LolaSmiles · 03/11/2019 20:33

That example took longer to type than I realised.

TLDR - If the difference in adult behaviour has a substantial difference class to class in one subject at schools, it's hardly surprising that parental choices make a difference to the mental and emotional well-being of their own children.

V1daw1inter · 03/11/2019 20:48

Of course but parental choices have always been around and will vary hugely.You can’t link all parents together and say all of those with kids suffering from anxiety parent the same. They just don’t, there are too many variables and other environmental factors.

DobbinOnTheLA · 03/11/2019 21:03

I do think the record everything does have an impact. I remember falling over on stage when I was 10. I was very shy but entered some kind of talent thing. It was on holiday, everyone laughed, I was humiliated but I'm probably the only one who remembers it. Now it could spread on social media despite not being old enough to be on there.

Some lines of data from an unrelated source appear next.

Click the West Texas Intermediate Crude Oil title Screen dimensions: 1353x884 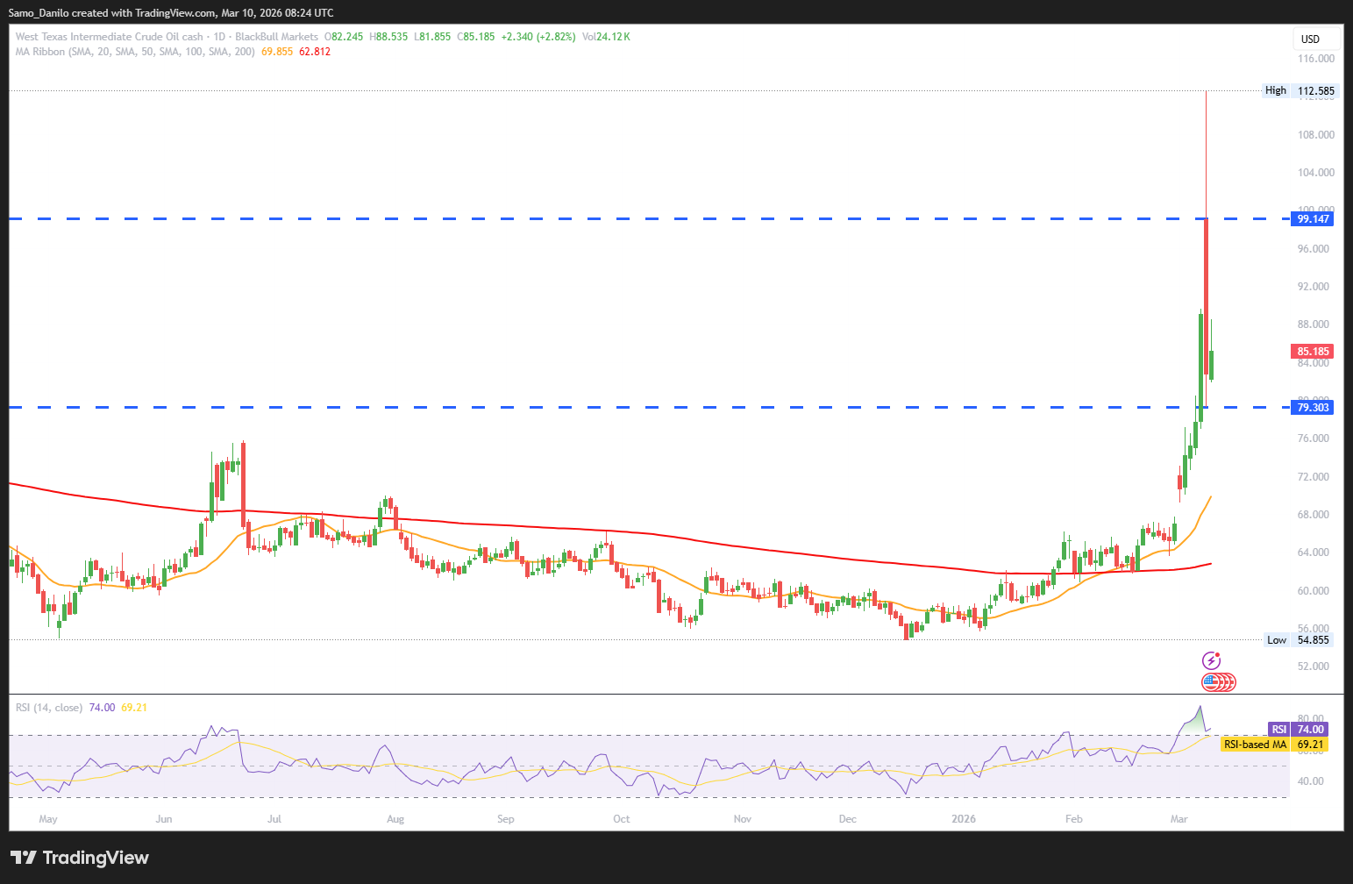pyautogui.click(x=110, y=37)
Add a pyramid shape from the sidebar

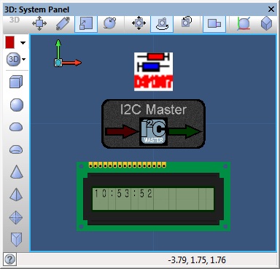[16, 194]
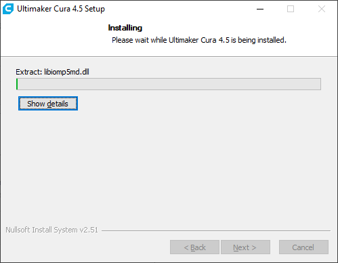Image resolution: width=338 pixels, height=263 pixels.
Task: Click the bold 'Installing' heading
Action: pos(125,28)
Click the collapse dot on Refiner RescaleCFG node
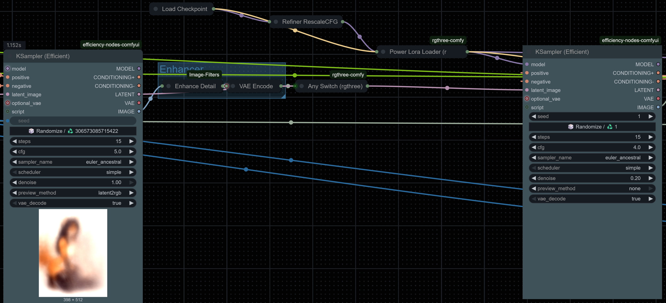The image size is (666, 303). (x=276, y=22)
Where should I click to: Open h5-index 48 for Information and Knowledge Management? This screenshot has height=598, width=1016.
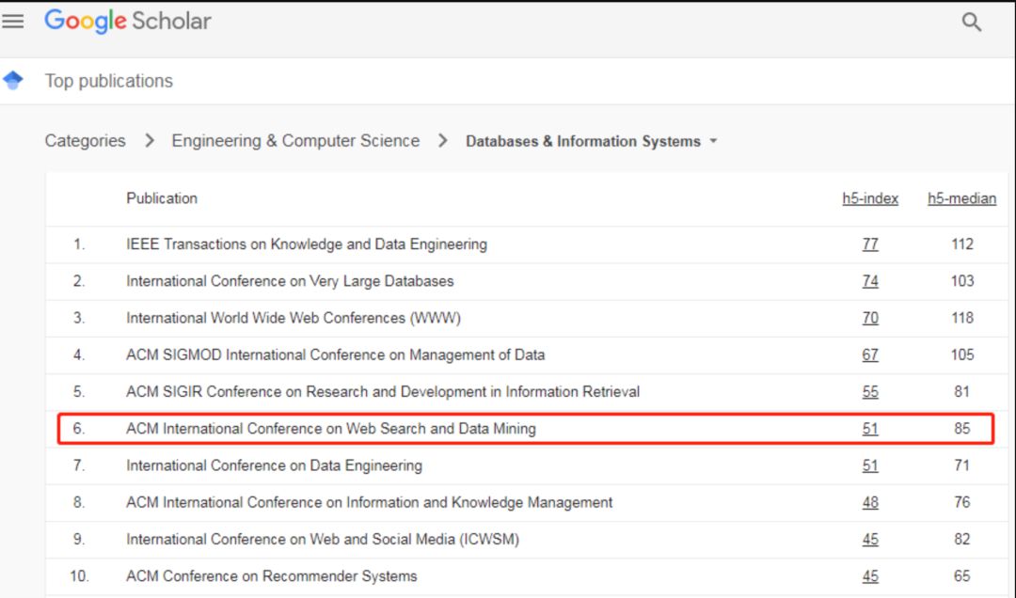[x=870, y=503]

Of course parents are the main ones recording everything, but DS2's school has recently started a Facebook page. (New Head). They've recently held student council elections and the children have to give a speech in front of their year group. dS2 ended up doing it for his mentor group, despite not wanting (long story, but it was his fault). He really is quite shy, also his voice is doing that not completing broken thing. The whole thing was recorded, though the clip put on FB was not of him speaking, he'd have just preferred for their to be no hard record, IYKWIM.